Today's Mt. St. Helens News... 30 Years Late

I hope to continue occasionally coming back to this series of what happened when 30 years ago this spring. Partly because I so vividly remember how amazed and excited I was by the unfolding events, and I hope to share those feelings, partly because everyone knows about the big eruption May 18th, but I suspect few are aware of the precursors. And finally, because no one, to my knowledge, really came out and said that an eruption of this magnitude was possible, let alone likely. We learned a great deal from this eruption, but the event itself seems to have taken everyone, even the experts, largely by surprise.Continuing phreatic (steam) blasts opened an even larger crater than the one opened March 27, 1980 (behind and front, respectively). Though I probably didn't understand at the time what I was seeing, it is now blatantly obvious to me that this is tensional fracturing as the north side of the mountain bulged out (view above is to the west). Reduced to simple terms, perhaps too simple, a slab on the north side of the mountain is hinging upward and outward as a magma body shoves toward the summit. The rock, ice, and snow of the summit is being pulled apart between the "stable," more-or-less fixed, mountain block to the south, and the outward flexing, unstable, slab on the north face. Below, you can't see the structural details, but you can see the ominous black coating of pulverized rock on the south slope, and Mt. Rainier in the northern distance. (Both pictures, dated 3/30/80, from the USGS photo archive.)
I took a couple of minutes to scribble up a geo-cartoon to more clearly illustrate the activity discussed above with respect to the first photo:As I said in the previous St. Helens post (first link above), I was enthralled. It's hard to remember, 30 years after the fact, how much I really understood at the time. I had had an interest in geology since childhood, and a fairly weak earth science class in high school, but from my current point of view, I was pretty much geologically ignorant and naive. But I was interested and I was paying attention. And that's a very good position to start from.

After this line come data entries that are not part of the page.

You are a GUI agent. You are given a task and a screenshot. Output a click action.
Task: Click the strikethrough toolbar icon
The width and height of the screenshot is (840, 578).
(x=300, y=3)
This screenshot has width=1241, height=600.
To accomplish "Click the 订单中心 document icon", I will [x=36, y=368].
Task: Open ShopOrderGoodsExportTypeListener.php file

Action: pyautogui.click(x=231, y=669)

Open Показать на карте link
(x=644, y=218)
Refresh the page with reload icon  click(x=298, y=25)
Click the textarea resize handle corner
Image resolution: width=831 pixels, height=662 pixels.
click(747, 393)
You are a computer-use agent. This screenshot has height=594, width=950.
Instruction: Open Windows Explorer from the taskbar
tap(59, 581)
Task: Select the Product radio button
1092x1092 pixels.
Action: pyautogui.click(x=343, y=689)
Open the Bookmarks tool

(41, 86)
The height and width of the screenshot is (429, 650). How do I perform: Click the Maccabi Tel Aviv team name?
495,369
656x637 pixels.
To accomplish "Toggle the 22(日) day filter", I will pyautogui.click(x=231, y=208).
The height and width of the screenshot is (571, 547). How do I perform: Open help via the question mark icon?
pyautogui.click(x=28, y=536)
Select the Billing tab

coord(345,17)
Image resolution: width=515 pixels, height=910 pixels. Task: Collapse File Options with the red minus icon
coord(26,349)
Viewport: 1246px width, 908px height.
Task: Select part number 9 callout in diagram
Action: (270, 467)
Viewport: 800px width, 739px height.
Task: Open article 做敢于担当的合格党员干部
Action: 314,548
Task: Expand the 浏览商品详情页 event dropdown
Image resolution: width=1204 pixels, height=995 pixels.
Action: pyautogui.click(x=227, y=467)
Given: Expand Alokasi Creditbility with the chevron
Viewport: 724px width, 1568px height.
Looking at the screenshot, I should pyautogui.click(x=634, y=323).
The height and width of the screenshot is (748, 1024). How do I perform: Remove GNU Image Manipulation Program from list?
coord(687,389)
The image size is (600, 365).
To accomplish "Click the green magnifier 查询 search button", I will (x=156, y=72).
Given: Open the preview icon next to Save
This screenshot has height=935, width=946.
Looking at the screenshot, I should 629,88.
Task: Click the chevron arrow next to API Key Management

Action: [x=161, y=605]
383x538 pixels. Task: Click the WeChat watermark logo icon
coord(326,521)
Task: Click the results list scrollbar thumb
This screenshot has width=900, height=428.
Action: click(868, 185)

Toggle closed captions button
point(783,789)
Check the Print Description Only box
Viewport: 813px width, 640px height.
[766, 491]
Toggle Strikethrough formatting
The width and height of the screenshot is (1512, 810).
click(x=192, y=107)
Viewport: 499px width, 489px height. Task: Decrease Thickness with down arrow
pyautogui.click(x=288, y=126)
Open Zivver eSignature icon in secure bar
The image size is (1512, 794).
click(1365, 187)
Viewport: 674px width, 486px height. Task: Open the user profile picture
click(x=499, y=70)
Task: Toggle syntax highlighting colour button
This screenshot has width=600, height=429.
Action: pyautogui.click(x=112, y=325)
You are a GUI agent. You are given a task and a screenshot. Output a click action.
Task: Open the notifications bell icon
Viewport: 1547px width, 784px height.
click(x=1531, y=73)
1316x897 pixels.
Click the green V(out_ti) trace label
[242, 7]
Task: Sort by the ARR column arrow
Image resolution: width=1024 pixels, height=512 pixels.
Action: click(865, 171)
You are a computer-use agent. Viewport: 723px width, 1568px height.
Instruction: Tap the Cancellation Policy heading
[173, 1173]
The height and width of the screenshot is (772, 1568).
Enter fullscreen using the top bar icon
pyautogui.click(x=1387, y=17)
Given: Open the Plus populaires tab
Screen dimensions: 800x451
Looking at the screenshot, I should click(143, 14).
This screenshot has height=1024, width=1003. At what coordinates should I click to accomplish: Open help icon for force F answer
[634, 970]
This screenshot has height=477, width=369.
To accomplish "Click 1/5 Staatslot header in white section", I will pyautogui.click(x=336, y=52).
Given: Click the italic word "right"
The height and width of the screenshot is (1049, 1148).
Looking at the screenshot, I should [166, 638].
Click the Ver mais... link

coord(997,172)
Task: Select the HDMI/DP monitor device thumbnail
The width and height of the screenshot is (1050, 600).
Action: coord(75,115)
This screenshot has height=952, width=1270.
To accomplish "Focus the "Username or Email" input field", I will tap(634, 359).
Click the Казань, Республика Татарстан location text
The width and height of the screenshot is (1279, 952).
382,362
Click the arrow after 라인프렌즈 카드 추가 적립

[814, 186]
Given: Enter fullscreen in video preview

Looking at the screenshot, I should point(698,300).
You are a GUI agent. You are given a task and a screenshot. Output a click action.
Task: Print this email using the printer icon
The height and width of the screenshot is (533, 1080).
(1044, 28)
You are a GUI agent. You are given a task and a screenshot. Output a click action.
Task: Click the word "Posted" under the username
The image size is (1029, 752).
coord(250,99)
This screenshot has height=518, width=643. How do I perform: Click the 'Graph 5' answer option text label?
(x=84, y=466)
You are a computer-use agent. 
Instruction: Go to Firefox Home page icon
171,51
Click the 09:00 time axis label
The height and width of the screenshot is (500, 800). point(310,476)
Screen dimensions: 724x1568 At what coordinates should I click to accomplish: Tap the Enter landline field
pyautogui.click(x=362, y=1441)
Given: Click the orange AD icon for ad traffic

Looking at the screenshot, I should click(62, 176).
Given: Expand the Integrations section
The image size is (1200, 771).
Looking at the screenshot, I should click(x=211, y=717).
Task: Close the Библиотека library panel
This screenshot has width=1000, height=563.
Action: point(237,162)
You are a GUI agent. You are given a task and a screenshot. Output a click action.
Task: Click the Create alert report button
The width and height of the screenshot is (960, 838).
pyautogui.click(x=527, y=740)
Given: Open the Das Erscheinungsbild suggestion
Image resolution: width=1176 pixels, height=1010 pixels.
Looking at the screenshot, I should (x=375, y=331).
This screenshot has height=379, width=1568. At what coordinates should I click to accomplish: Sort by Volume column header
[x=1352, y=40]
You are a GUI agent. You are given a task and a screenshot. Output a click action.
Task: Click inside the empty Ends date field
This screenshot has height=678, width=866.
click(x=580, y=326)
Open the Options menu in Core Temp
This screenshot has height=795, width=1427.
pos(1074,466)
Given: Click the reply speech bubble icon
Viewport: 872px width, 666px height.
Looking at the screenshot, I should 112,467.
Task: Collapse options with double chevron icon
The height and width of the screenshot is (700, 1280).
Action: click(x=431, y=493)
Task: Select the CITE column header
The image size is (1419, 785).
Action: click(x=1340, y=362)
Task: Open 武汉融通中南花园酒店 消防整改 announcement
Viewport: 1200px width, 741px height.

The piece that reminded me that I wanted to return to this retrospective of what we (I) knew and when, was another retrospective by Mike Beard in today's Oregon Live recalling how he just happened to be in an airplane watching the mountain the day it had its first blasts, March 27.
The "scoop heard 'round the world" wasn't the result of hard-nosed journalism. It wasn't because the reporter was especially tenacious. It wasn't even the reporter's best work -- far from it. No, the scoop occurred because, frankly, the reporter happened to be in the right place at the right time. I know this because I was the reporter.
(...)
Our small plane lifted off from Pearson Field and burst through the heavy cloud cover to emerge into a sunny sky. It was almost immediately apparent to the pilot and me that something unusual was occurring -- St. Helens' snow-covered cone was darkened as if by a cloud. Minutes later, as we drew closer, we realized with wide-eyed excitement that we were witnessing an erupting volcano; a crater had opened, steam was venting and ash was drifting down the pristine, white slopes. Best we could tell, we were the only ones in the air. Because of the low cloud cover, no one on the ground could possibly see what we did.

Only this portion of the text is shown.